In The Court of Appeals Seventh District of Texas at Amarillo

No. 07-18-00310-CR

BRANDI MICHELLE CREWS, APPELLANT

V.

THE STATE OF TEXAS, APPELLEE

On Appeal from the 47th District Court Randall County, Texas Trial Court No. 28,083-A, Honorable Dan L. Schaap, Presiding

December 30, 2019

MEMORANDUM OPINION Before PIRTLE and PARKER and DOSS, JJ.

Appellant, Brandi Michelle Crews, was found guilty of assault on a family member.1

In this appeal, appellant challenges (1) the trial court’s refusal to include a self-defense

instruction in the jury charge and (2) the sufficiency of the evidence establishing her

identity. We affirm the judgment of the trial court.

1 See TEX. PENAL CODE ANN. § 22.01 (West Supp. 2019). Background

Appellant’s mother, Lou Ann, characterized her relationship with appellant as

“difficult.” On May 22, 2017, they had been “fussing at each other,” as they sometimes

did. When Lou Ann refused to allow appellant to borrow her car, the fighting intensified.

Lou Ann went into her bedroom, shut the door, and began getting ready for work.

Appellant entered Lou Ann’s room and grabbed her by the shoulders, causing Lou Ann

to topple over her chair onto the floor. Lou Ann testified that she could not remember

everything that happened after that, but she did recall that appellant “was mad and she

was on top of [her] and she was like out of control.” Lou Ann grabbed her cordless phone

to call for help, but appellant took it from her and began hitting her face with it.

After appellant got off her, Lou Ann sat on the end of her bed. She heard a phone

ringing. Soon appellant returned to the room with the kitchen phone, which she held to

Lou Ann’s ear. Lou Ann’s other daughter, Lindsay, had called. Lindsay had been at the

house earlier in the day, trying to ease the conflict brought on by her sister’s “meltdown.”
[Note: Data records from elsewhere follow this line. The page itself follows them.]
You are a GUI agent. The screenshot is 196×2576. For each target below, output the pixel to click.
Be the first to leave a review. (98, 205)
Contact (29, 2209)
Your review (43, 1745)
Appellant instructed Lou Ann to tell Lindsay that everything was fine. Although Lou Ann

relayed the message, Lindsay was unconvinced. Lindsay called the police and

proceeded to her mother’s house.

At the house, Lindsay and the police observed injuries to Lou Ann and found Lou

Ann’s bedroom in disarray. Appellant exhibited scratch marks on her face, which she

attributed to her mother. Appellant stated that Lou Ann was the first aggressor. She told

one officer that Lou Ann had attacked her with a knife and told another officer that Lou

Ann had thrown the telephone at her. Neither officer believed that appellant’s scratch

2 marks were consistent with her story. Lou Ann sought medical care in the emergency

room, where she was diagnosed with a concussion, a fractured right orbital socket, and

contusions.

Appellant was arrested and charged with the offense of assault on a family

member that is enhanced to a felony by a previous conviction. See TEX. PENAL CODE

ANN. § 22.01 (b)(2)(A). The jury found her guilty as charged and assessed punishment

at six years’ confinement in prison. Appellant timely appealed.

Analysis

Self-defense instruction

In her first issue, appellant contends the trial court erred by refusing her request

for a self-defense instruction in the jury charge. After the State rested, appellant

requested that the trial court add an instruction on self-defense to the jury charge. The

trial court denied the request.

Appellant argues that she was entitled to the instruction and the trial court erred in

refusing to submit it to the jury. All alleged jury charge error must be considered on

appellate review regardless of preservation in the trial court. Kirsch v. State, 357 S.W.3d

645, 649 (Tex. Crim. App. 2012). We use a two-step process to review purported error

in a jury charge. Id. First, we determine whether the jury instruction is erroneous. Id.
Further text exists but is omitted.